Resiliency is a key factor in coping with stress. Individuals with strong resiliency tendencies seem to be able to manage and overcome life stressors better than those with weaker resiliency. Positive feelings are critical to resiliency, and much of the existing self-help tools advocate positive affirmations as a means of creating resiliency and increasing self-esteem. However, people with low self-esteem do not always see a mood improvement from these techniques. Although it is well known that resiliency is rooted in positive feelings, how to achieve those positive feelings in order to strengthen resiliency is less understood. To better identify what types of positive feelings increase resiliency in people, Jennifer L. Hames of the Department of Psychology at Florida State University recently conducted a study on individuals with high and low self-esteem.
Hames evaluated the level of self-esteem in 210 college students and assigned them to one of three experimental conditions. People with both high and low self-esteem were randomly chosen to write about an activity that they enjoyed or to write either a positive or neutral self-affirmation. Hames assessed the self-esteem of all the participants after the experiment and found that those with low self-esteem saw decreases in mood when they wrote positive self-affirmations.
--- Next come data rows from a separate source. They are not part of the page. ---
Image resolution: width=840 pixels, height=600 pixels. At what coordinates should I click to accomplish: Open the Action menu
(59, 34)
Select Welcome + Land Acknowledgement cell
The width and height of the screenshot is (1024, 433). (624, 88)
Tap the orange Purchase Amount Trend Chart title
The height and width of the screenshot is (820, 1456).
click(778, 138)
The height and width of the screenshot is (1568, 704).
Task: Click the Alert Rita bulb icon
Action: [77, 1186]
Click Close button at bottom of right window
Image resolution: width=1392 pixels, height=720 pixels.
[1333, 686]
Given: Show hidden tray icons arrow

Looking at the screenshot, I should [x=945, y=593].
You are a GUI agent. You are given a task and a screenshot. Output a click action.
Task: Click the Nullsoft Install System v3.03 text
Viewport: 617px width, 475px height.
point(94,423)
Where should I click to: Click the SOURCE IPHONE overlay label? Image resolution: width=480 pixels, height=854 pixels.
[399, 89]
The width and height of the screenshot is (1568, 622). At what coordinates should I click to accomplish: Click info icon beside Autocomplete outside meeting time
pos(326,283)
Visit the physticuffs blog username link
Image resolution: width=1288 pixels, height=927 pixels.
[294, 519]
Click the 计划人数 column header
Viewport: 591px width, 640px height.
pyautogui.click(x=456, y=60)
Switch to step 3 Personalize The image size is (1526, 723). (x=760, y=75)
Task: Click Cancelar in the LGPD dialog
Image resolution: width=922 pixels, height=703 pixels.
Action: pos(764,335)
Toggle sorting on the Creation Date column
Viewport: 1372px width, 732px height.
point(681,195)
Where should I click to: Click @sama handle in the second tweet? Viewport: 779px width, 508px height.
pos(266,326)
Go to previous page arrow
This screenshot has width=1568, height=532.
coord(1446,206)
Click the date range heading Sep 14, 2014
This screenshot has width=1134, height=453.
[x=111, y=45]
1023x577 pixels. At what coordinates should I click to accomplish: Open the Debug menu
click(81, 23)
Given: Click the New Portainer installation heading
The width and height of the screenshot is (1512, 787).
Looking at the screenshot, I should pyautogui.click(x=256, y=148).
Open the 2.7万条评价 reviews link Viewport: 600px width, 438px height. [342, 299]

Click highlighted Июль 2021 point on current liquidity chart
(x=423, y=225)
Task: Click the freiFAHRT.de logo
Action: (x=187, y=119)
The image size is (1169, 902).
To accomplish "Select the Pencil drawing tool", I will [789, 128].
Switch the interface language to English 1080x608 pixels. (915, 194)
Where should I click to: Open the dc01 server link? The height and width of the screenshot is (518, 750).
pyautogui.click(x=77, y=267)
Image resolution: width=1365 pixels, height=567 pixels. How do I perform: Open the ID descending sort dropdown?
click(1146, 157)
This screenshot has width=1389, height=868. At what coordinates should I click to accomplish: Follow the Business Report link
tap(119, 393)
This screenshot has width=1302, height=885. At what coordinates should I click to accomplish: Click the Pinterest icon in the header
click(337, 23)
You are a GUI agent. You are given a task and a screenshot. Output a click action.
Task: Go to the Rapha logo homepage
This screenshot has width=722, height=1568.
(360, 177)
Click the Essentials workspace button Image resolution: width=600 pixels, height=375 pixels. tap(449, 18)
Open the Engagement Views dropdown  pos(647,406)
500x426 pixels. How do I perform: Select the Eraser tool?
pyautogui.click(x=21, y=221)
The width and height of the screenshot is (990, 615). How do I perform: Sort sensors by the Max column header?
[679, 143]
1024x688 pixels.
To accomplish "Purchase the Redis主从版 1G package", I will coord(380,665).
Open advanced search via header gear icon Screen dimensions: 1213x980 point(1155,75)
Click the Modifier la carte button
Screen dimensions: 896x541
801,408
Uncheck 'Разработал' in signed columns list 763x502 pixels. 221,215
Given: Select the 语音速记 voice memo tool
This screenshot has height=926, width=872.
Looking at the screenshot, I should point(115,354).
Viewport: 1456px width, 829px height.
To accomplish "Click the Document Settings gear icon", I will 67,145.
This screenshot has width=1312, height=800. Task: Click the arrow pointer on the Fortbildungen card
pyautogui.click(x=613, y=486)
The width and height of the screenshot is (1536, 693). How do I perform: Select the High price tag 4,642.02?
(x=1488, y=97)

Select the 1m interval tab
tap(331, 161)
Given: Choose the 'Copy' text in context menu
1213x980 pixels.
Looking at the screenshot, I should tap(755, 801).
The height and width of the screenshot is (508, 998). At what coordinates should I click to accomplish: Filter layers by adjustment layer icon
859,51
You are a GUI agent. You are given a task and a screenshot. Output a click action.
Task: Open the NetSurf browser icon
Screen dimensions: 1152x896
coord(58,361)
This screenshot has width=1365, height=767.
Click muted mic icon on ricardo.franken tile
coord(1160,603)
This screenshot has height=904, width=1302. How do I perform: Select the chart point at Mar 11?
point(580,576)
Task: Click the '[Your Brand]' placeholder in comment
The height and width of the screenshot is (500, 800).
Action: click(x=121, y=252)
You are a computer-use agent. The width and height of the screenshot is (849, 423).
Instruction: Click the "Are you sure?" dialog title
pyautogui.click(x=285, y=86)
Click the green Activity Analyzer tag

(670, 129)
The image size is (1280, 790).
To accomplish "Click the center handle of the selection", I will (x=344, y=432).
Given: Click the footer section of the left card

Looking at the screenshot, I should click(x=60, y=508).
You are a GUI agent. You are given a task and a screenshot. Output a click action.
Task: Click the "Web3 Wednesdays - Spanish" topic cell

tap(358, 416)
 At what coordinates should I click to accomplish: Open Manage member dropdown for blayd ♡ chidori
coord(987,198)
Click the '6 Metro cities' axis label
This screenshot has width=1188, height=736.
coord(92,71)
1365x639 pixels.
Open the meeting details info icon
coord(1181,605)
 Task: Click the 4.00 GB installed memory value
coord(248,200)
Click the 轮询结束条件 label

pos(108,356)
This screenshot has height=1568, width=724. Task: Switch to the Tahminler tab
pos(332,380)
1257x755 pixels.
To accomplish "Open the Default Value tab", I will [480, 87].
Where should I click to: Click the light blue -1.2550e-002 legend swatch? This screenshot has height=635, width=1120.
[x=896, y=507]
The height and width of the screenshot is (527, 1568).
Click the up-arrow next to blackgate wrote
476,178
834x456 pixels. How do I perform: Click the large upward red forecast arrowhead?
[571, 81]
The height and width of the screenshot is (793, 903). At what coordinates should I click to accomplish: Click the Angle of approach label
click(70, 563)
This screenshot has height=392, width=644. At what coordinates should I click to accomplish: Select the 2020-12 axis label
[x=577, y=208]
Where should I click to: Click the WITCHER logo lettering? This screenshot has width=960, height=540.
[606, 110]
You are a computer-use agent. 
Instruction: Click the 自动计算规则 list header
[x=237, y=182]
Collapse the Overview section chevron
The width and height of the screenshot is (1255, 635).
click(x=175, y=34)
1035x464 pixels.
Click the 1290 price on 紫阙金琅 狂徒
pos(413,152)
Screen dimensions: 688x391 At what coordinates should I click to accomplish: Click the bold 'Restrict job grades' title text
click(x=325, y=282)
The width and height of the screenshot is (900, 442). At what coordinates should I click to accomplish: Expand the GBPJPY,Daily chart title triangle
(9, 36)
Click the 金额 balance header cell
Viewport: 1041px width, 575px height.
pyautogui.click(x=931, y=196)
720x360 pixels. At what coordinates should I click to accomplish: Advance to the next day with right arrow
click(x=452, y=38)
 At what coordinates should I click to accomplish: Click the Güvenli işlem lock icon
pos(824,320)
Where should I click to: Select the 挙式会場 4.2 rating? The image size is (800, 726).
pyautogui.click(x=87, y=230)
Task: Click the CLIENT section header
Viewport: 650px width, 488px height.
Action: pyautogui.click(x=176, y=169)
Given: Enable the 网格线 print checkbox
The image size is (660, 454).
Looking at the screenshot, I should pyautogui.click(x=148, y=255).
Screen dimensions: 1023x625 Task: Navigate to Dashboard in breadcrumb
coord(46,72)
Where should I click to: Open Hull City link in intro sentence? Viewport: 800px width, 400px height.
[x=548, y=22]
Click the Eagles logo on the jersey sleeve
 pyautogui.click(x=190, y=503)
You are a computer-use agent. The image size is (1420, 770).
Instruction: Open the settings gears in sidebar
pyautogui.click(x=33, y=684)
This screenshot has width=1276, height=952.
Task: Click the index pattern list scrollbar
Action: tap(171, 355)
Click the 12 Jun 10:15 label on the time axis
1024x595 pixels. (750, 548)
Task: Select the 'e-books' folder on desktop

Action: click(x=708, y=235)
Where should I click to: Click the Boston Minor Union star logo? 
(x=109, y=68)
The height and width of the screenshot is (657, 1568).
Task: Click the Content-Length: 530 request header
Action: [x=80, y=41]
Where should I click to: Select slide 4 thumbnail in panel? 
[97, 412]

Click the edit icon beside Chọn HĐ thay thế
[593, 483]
However, their self-esteem increased significantly when they wrote about an activity that they enjoyed doing. This trend was reversed in the participants with high self-esteem. Those individuals saw a decrease in mood when they wrote about the activity, but a mood increase when they wrote positive self-affirmations.
These findings are not consistent with other research that suggests that positive affirmations increase self-esteem and strengthen resiliency in most individuals. In fact, these results clearly demonstrate that people with differing levels of self-esteem respond best to very different types of resiliency strategies. “Therefore, caution should be used when advocating the use of a resiliency technique across individuals, as the efficacy of the technique may differ as a function of attributes such as self-esteem,” said Hames. These results can help clinicians working with individuals who have low self-esteem by giving them the skills they need to implement effective stress coping strategies rather than using techniques that could further diminish their self-esteem and propel them into a more negative mood state or even depression.
Hames, J. L., Joiner, T. E. (2012). Resiliency factors may differ as a function of self-esteem level: testing the efficacy of two types of positive self-statements following a laboratory stressor. Journal of Social and Clinical Psychology 31.6, 641-662.